I just finished reading Animal, Vegetable, Miracle by Barbara Kingsolver, and its' one of the most inspiring things I've read in quite sometime. I've had an interest in eating local for a while as well as giving up factory farmed meat, and after reading this book I'm going to go for it. One of the interesting points made is that eating local is perceived as a diet for the elite, the moneyed, but how it doesn't have to be as long as one is willing to think through meals and cook. I cook anyway - why not make the extra, minimal effort and try and give back to the community, support local agriculture? Plus, while I don't feel it's wrong to eat meat, I do think that factory farming is cruel and it's not that difficult to change my eating habits in order to see that my food lives a good life. It sure beats picking up a drippy yellow chicken at Kroger and feeling bad about it.

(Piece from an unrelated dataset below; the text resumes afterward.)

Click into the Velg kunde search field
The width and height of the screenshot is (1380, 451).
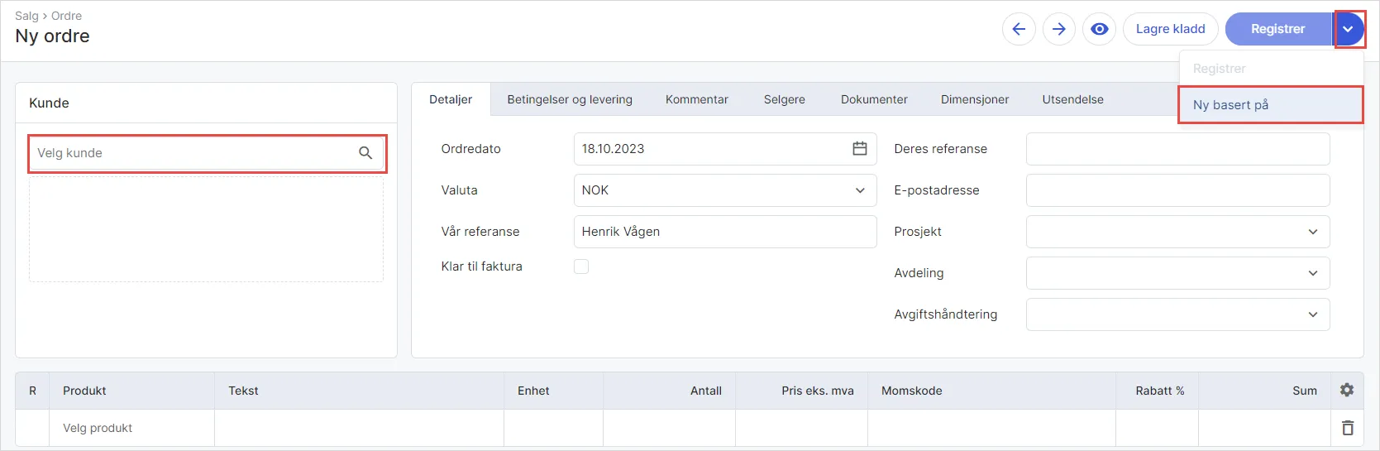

Plus, processed foods taste like crap (no more high fructose corn syrup!) and I'm tired of hearing of all the food recalls. Seems like every time we turn around, there's another thing we're not supposed to eat.

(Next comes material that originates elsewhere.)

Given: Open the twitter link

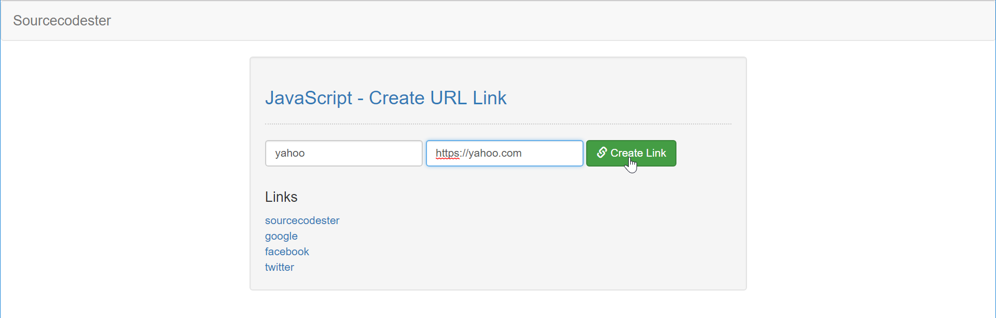Looking at the screenshot, I should pos(279,267).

Doing a bit of research yesterday, it amazed me to see the wealth of local food within a 100 mile radius of my apartment. I found a local winery 10 miles or so from my apartment, and there are several others in the area. The Dallas Farmers Market is amazing, and as far as I can tell, open year round. I found two fromageries, one French with a great goat cheese selection (I can still get my chevre fix!) and of course the mozzarella place in Deep Elum. Rahr Beer in Ft. Worth is pretty darn tasty and easy to find. And, if I really need a soda, Google Maps tells me Dublin is only 125 miles away from Denton, so I can get a Dr. Pepper fix and not feel bad about it when I need a soda, which is very, very rare. I even found that olive oil is produced in Texas, but I'm not sure where to buy Texas olive oil.

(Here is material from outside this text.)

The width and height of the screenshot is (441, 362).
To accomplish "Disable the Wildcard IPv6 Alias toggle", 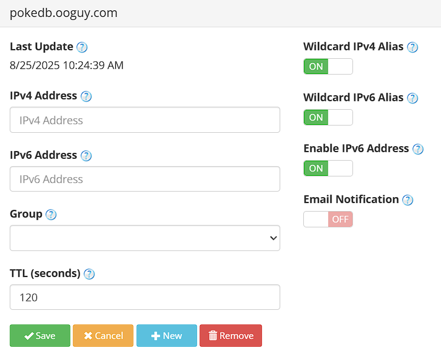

Sure, there are things that I don't really want to give up in the interest of eating 100% local - I don't feel I need to go to the extremes that Kingsolver and her family went to for a year (after all, I live in an apartment, rather than on a farm, so I can't grow that much food, and I certainly can't raise my own heritage chickens and turkey). I don't want to give up coffee, and I'd prefer to continue indulging my Asian food fixation. But, according to the book, if everyone in America ate one locally produced organic meal of vegetables and meat per week (any meal, breakfast, lunch, or dinner), we'd save 1.1 million barrels of oil per week. I can do better than that, easily.
Of note, for anyone in Denton interested in eating local, I found a food co-op that sounds well worth checking out and has a great selection of pasture-raised chicken and grass-fed beef. Check it out at
The Cross Timbers Food Cooperative; I'm definitely going to.